## Task instructions
Can you quote every one of the items below word for word?

## Extracted data
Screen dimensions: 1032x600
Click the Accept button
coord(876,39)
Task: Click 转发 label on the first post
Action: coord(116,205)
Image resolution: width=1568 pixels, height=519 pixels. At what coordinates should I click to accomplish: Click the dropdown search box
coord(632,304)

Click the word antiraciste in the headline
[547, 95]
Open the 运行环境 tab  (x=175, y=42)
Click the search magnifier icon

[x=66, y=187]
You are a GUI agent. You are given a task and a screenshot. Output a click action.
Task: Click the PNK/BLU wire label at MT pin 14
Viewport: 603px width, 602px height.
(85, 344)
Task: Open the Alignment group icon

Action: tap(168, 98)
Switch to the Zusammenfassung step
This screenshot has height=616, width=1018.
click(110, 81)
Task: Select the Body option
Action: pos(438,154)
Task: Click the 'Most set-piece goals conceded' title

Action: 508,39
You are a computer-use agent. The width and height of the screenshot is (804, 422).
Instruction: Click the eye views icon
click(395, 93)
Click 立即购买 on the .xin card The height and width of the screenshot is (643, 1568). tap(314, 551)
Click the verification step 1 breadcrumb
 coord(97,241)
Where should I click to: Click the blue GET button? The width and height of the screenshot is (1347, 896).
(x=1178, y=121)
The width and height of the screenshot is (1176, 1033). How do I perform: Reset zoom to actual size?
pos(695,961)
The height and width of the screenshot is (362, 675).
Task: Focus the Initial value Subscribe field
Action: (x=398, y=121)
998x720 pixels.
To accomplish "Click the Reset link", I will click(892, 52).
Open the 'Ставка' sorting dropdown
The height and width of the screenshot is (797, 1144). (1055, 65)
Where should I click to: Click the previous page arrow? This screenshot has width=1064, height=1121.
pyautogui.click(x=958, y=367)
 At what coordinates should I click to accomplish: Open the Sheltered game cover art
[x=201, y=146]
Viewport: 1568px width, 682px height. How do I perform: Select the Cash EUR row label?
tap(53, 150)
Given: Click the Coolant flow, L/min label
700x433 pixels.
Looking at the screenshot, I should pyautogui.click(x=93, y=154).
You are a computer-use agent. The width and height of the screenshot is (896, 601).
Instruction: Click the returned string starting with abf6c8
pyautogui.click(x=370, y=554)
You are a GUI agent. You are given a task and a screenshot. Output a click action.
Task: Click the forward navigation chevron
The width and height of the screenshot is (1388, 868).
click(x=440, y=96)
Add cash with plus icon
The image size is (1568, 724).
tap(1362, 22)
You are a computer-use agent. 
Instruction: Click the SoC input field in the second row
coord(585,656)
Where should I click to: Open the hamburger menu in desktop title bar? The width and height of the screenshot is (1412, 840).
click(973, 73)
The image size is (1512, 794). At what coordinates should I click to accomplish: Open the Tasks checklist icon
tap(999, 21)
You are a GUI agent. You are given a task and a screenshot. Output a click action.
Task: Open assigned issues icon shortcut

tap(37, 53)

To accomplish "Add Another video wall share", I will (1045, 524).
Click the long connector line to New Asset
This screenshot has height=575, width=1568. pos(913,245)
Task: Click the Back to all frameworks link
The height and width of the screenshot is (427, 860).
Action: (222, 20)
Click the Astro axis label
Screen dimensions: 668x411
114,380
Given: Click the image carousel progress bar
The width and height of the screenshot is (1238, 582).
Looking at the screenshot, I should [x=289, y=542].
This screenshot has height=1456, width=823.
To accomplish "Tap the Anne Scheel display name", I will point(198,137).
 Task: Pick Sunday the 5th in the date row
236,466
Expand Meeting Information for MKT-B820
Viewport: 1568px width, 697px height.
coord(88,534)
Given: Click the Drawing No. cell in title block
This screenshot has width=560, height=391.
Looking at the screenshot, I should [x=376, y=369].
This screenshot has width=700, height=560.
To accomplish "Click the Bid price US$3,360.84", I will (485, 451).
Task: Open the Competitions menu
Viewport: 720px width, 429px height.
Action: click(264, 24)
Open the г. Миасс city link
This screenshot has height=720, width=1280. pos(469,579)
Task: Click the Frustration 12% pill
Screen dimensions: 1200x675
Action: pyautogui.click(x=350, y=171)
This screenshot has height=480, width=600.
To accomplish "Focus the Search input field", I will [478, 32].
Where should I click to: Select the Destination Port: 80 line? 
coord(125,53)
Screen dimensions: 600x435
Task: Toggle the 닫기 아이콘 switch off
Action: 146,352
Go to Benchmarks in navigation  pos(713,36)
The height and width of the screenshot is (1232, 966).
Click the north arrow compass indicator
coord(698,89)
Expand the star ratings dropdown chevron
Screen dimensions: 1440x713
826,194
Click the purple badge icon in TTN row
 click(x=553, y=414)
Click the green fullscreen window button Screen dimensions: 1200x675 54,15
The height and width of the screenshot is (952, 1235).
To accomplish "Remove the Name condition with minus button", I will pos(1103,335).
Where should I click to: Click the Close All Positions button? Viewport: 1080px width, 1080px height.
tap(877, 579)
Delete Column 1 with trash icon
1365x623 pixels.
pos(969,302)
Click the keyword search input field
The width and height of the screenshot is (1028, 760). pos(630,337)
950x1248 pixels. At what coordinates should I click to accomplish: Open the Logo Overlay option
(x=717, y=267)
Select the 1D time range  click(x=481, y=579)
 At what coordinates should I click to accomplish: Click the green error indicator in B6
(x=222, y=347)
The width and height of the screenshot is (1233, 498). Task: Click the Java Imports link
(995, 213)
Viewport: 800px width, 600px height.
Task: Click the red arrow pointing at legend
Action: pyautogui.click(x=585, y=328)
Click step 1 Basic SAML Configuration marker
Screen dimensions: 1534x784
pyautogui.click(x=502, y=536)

## Reply
Screen dimensions: 1032x600
Click the Accept button
coord(876,39)
Task: Click 转发 label on the first post
Action: coord(116,205)
Image resolution: width=1568 pixels, height=519 pixels. At what coordinates should I click to accomplish: Click the dropdown search box
coord(632,304)

Click the word antiraciste in the headline
[547, 95]
Open the 运行环境 tab  (x=175, y=42)
Click the search magnifier icon

[x=66, y=187]
You are a GUI agent. You are given a task and a screenshot. Output a click action.
Task: Click the PNK/BLU wire label at MT pin 14
Viewport: 603px width, 602px height.
(85, 344)
Task: Open the Alignment group icon

Action: tap(168, 98)
Switch to the Zusammenfassung step
This screenshot has height=616, width=1018.
click(110, 81)
Task: Select the Body option
Action: pos(438,154)
Task: Click the 'Most set-piece goals conceded' title

Action: 508,39
You are a computer-use agent. The width and height of the screenshot is (804, 422).
Instruction: Click the eye views icon
click(395, 93)
Click 立即购买 on the .xin card The height and width of the screenshot is (643, 1568). tap(314, 551)
Click the verification step 1 breadcrumb
 coord(97,241)
Where should I click to: Click the blue GET button? The width and height of the screenshot is (1347, 896).
(x=1178, y=121)
The width and height of the screenshot is (1176, 1033). How do I perform: Reset zoom to actual size?
pos(695,961)
The height and width of the screenshot is (362, 675).
Task: Focus the Initial value Subscribe field
Action: (x=398, y=121)
998x720 pixels.
To accomplish "Click the Reset link", I will click(892, 52).
Open the 'Ставка' sorting dropdown
The height and width of the screenshot is (797, 1144). (1055, 65)
Where should I click to: Click the previous page arrow? This screenshot has width=1064, height=1121.
pyautogui.click(x=958, y=367)
 At what coordinates should I click to accomplish: Open the Sheltered game cover art
[x=201, y=146]
Viewport: 1568px width, 682px height. How do I perform: Select the Cash EUR row label?
tap(53, 150)
Given: Click the Coolant flow, L/min label
700x433 pixels.
Looking at the screenshot, I should pyautogui.click(x=93, y=154).
You are a computer-use agent. The width and height of the screenshot is (896, 601).
Instruction: Click the returned string starting with abf6c8
pyautogui.click(x=370, y=554)
You are a GUI agent. You are given a task and a screenshot. Output a click action.
Task: Click the forward navigation chevron
The width and height of the screenshot is (1388, 868).
click(x=440, y=96)
Add cash with plus icon
The image size is (1568, 724).
tap(1362, 22)
You are a computer-use agent. 
Instruction: Click the SoC input field in the second row
coord(585,656)
Where should I click to: Open the hamburger menu in desktop title bar? The width and height of the screenshot is (1412, 840).
click(973, 73)
The image size is (1512, 794). At what coordinates should I click to accomplish: Open the Tasks checklist icon
tap(999, 21)
You are a GUI agent. You are given a task and a screenshot. Output a click action.
Task: Open assigned issues icon shortcut

tap(37, 53)

To accomplish "Add Another video wall share", I will (1045, 524).
Click the long connector line to New Asset
This screenshot has height=575, width=1568. pos(913,245)
Task: Click the Back to all frameworks link
The height and width of the screenshot is (427, 860).
Action: (222, 20)
Click the Astro axis label
Screen dimensions: 668x411
114,380
Given: Click the image carousel progress bar
The width and height of the screenshot is (1238, 582).
Looking at the screenshot, I should [x=289, y=542].
This screenshot has height=1456, width=823.
To accomplish "Tap the Anne Scheel display name", I will point(198,137).
 Task: Pick Sunday the 5th in the date row
236,466
Expand Meeting Information for MKT-B820
Viewport: 1568px width, 697px height.
coord(88,534)
Given: Click the Drawing No. cell in title block
This screenshot has width=560, height=391.
Looking at the screenshot, I should [x=376, y=369].
This screenshot has width=700, height=560.
To accomplish "Click the Bid price US$3,360.84", I will (485, 451).
Task: Open the Competitions menu
Viewport: 720px width, 429px height.
Action: click(264, 24)
Open the г. Миасс city link
This screenshot has height=720, width=1280. pos(469,579)
Task: Click the Frustration 12% pill
Screen dimensions: 1200x675
Action: pyautogui.click(x=350, y=171)
This screenshot has height=480, width=600.
To accomplish "Focus the Search input field", I will [478, 32].
Where should I click to: Select the Destination Port: 80 line? 
coord(125,53)
Screen dimensions: 600x435
Task: Toggle the 닫기 아이콘 switch off
Action: 146,352
Go to Benchmarks in navigation  pos(713,36)
The height and width of the screenshot is (1232, 966).
Click the north arrow compass indicator
coord(698,89)
Expand the star ratings dropdown chevron
Screen dimensions: 1440x713
826,194
Click the purple badge icon in TTN row
 click(x=553, y=414)
Click the green fullscreen window button Screen dimensions: 1200x675 54,15
The height and width of the screenshot is (952, 1235).
To accomplish "Remove the Name condition with minus button", I will pos(1103,335).
Where should I click to: Click the Close All Positions button? Viewport: 1080px width, 1080px height.
tap(877, 579)
Delete Column 1 with trash icon
1365x623 pixels.
pos(969,302)
Click the keyword search input field
The width and height of the screenshot is (1028, 760). pos(630,337)
950x1248 pixels. At what coordinates should I click to accomplish: Open the Logo Overlay option
(x=717, y=267)
Select the 1D time range  click(x=481, y=579)
 At what coordinates should I click to accomplish: Click the green error indicator in B6
(x=222, y=347)
The width and height of the screenshot is (1233, 498). Task: Click the Java Imports link
(995, 213)
Viewport: 800px width, 600px height.
Task: Click the red arrow pointing at legend
Action: pyautogui.click(x=585, y=328)
Click step 1 Basic SAML Configuration marker
Screen dimensions: 1534x784
pyautogui.click(x=502, y=536)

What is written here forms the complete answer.